*YOUR TASK:*
What lines in this listing contain the string "price"? Report each one by copying it.
[Start of section]
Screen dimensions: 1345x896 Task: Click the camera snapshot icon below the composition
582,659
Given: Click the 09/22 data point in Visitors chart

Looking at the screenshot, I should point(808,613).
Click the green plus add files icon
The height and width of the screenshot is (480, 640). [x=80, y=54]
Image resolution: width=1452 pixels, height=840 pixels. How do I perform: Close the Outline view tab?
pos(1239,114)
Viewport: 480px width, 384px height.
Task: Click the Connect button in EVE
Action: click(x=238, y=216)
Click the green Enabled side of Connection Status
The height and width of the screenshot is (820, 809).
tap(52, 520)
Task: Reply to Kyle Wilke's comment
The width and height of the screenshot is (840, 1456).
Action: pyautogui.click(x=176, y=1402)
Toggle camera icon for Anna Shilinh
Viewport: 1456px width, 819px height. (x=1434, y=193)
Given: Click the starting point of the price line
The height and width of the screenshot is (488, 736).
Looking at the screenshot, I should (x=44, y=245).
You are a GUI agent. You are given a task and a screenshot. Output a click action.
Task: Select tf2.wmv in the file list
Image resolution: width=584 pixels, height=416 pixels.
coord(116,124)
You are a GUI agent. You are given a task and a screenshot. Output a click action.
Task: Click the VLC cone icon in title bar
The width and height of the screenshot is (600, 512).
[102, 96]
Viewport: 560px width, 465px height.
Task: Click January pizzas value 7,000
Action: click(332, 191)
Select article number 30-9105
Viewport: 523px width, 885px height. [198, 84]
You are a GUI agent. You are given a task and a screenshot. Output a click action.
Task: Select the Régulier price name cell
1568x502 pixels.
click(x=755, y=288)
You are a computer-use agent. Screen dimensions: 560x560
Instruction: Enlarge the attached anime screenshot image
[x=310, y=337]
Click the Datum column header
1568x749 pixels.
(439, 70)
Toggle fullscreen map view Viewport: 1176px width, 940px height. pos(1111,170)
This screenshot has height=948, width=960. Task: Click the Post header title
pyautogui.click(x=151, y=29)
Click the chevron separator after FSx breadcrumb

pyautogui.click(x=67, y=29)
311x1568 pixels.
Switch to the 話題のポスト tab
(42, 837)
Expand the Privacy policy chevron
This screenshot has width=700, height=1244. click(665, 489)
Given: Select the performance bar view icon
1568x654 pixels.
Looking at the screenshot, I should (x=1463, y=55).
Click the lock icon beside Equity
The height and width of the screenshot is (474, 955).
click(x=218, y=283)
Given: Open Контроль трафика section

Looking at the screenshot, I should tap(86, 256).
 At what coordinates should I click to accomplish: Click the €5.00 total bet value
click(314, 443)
[End of section]
*REPLY:*
Given: Click the starting point of the price line
Task: Select the Régulier price name cell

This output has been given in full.